Sunday, 14 July 2013

Making policy at the despatch box – a recipe for disaster



You have to wonder what was going through David Cameron’s mind when he decided to announce a radical reshaping of the energy supply market in the Commons.
Apparently he jumped the gun by announcing the policy early.  Yet, he still decided to grab some populist headlines by appearing to make up the country’s energy policy on the hoof.
Cameron.jpgAnd what an idea…all energy suppliers will be forced to give everyone – everyone! – their lowest available tariff. This turned out not to be quite the case but for a day the government were unable to give a proper response to the understandable questions this change in policy raised. The consequence?
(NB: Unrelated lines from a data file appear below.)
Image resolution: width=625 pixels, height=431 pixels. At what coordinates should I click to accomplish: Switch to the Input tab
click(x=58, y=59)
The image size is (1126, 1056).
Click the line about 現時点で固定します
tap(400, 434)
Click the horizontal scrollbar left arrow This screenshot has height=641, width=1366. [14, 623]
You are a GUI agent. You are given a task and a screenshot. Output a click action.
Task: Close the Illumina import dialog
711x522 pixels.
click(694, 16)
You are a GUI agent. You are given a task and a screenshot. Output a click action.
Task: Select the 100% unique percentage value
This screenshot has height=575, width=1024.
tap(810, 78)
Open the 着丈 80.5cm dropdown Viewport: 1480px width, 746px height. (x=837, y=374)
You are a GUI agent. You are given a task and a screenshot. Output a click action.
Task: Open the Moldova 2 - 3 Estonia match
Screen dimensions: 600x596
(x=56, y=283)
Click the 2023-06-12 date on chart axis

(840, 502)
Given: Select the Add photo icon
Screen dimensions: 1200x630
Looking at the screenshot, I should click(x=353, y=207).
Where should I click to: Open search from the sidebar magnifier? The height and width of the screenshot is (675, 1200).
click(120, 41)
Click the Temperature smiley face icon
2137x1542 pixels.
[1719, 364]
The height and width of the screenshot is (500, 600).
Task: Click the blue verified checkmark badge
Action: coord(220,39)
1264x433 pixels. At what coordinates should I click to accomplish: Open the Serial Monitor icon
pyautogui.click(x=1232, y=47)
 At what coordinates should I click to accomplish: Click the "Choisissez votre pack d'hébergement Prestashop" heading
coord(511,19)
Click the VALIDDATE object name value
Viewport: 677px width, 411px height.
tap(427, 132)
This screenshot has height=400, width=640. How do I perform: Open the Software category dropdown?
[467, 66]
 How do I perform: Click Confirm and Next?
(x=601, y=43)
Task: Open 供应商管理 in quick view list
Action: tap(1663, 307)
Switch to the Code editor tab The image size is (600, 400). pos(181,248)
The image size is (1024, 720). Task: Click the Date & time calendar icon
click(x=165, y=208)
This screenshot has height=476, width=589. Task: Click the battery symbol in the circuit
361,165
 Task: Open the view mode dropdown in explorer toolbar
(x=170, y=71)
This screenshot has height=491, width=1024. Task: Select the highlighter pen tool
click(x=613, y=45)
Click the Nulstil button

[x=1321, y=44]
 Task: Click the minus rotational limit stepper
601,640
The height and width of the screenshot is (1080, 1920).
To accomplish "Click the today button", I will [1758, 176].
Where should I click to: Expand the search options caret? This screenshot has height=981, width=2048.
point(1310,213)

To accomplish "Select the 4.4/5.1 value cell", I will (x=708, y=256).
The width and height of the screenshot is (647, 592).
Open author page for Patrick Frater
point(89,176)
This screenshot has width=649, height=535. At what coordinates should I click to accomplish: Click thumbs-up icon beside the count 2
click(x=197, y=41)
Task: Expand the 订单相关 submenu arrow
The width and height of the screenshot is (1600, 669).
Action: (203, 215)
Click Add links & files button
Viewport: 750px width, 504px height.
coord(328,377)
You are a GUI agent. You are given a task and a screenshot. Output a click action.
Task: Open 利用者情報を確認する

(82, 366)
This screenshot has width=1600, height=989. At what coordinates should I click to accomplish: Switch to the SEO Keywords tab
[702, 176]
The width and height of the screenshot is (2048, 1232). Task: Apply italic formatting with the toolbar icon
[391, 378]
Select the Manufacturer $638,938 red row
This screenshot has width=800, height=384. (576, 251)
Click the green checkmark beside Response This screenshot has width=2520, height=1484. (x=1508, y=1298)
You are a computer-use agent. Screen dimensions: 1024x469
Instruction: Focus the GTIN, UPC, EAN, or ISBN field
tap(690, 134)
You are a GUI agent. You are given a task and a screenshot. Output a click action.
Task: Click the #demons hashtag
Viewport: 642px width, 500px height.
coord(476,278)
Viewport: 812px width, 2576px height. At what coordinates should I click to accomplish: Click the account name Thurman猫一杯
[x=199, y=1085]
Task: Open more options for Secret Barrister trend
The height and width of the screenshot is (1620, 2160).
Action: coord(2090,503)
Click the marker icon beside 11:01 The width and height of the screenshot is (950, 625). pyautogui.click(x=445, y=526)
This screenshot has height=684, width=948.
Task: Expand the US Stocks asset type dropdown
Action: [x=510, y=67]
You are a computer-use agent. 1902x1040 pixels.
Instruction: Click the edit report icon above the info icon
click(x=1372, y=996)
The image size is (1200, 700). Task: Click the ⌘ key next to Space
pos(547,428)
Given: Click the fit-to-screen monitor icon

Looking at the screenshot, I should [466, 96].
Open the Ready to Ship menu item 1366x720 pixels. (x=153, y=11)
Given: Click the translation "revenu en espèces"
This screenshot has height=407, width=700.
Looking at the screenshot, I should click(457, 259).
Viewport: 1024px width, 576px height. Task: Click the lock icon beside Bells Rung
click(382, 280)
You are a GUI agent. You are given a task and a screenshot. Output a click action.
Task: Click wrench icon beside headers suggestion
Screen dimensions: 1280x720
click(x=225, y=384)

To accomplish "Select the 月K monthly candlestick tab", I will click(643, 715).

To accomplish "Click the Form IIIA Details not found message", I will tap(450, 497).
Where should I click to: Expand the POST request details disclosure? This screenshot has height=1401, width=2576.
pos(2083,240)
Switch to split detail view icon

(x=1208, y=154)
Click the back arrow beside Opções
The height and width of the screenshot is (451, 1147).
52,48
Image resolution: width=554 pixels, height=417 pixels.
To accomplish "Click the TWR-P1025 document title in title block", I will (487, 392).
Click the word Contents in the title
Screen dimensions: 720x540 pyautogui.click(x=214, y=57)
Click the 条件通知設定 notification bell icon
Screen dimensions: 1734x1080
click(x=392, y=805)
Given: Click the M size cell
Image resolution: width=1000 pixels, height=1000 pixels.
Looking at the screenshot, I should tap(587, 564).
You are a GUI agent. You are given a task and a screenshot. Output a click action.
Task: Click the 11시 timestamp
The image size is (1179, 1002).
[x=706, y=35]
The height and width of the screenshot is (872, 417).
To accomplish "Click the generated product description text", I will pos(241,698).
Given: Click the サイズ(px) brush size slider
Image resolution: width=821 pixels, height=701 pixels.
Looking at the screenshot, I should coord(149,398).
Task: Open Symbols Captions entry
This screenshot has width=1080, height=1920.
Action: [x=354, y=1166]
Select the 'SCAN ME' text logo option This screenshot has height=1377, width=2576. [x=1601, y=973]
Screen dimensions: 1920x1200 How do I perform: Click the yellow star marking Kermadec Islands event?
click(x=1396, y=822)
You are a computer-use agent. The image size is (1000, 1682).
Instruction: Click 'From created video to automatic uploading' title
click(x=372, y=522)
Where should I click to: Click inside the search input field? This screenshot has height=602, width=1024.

A further undermining of in confidence in this government’s ability to make meaningful long-term decisions about our energy market, which means we are even less attractive to private sector investors than before. Foreign firms had already been running for the hills rather than invest in our new nuclear capacity, so goodness knows what they made of this new idea.
You have to have a free market – people should be able to choose the product they want at the price they want – you can’t nanny them.
If you force one tariff on everyone, then that tariff will have to be a higher one for the suppliers to make a profit. Surely consumers can be expected to make some decisions for themselves. 
I do understand that tariffs are overly complex, but the same is true of rail fares (another source of shaky investor confidence).
The Green Deal is also in danger of collapsing under the weight of this nannying culture.  Whatever happened to let the buyer beware? Even for a Green Deal project the consumer should get three quotes and evaluate that there might be a risk if they choose the lowest one.
The focus on the Green Deal is at the wrong end. We should be fixed on the end of the process and whether the work you have paid for delivers.  And we need to educate customers and empower them to understand whether or not the savings they have been promised have materialised –tie it in with smart grid roll out.  Instead the government is trying to put in so much consumer protection at the start that legitimate contractors will be put off because it is yet another accreditation scheme that pushes up their costs.
Who would have thought a Tory-led government would be guilty of bolstering the Nanny State? But they have; and the impact on our ‘Energy Policy’ could be catastrophic.